Saturday, January 23, 2010

Back pain

Yes, I've been bitten by something again - despite the usual precautions! This is just small 6" sample but there's lots more... and yes, it itches like hell.

All the fun of the Fair

The Fair comes to Coffs Harbour every January and in the short time we've been here it's become a ritual to go right at the end of their visit so that we can enjoy family arguments about how much money we're spending, who wants to go on the scary rides and no, we're not buying show bags...


















































As a first class wimp, my interest in the whole shebang is purely photographic!
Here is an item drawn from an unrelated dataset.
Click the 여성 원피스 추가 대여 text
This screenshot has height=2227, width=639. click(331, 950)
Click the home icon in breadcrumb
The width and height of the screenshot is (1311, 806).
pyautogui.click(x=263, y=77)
Wednesday, January 13, 2010

Still here, but not fully functional!

I just posted some amusing photographs of the before and the after in what will eventually be our office/studio, which is where we are temporarily living while the 'big' house is built. So much for the pristine state of things when we first arrived! But the main thing is that we have moved house, so the awful part of that process is over. No more packing, no more shifting furniture (for a while, at least) and no more cleaning up your former rental property so that you can see your face in the toilet lid. Hooray!

The only downside to moving into our office/studio building is that we are a little cramped. Now I have to confess to the fact that we own FAR too many things, so it's mostly our own fault. But sadly my 'studio' for the next few months is going to be in the 'garden store' room with a roller door, at the end of the building... We've bought a collapsible gazebo thing that we're going to erect over the garage door to give me some shade from the sun beating down onto the metal door and wall cladding in the morning, which will be a relief, and the gazebo will do double duty as it will also partly shade the inflatable swimming pool (12' across) that is part of darling daughter's birthday present. The wet-edge infinity pool will have to wait until our scheduled Lotto win later this year, I'm afraid.


























As you can see, my darling press is sharing the space with the washing machine AND one of the builder's diesel generators, which can't be helped. The purple pipe running out of the garden store room is the outflow for the washing machine (strangely you don't have a washing machine outflow plumbed into a garden store under normal circumstances so we're improvising), trailing across the sand out the front (base for the pool) and over the edge of the hill!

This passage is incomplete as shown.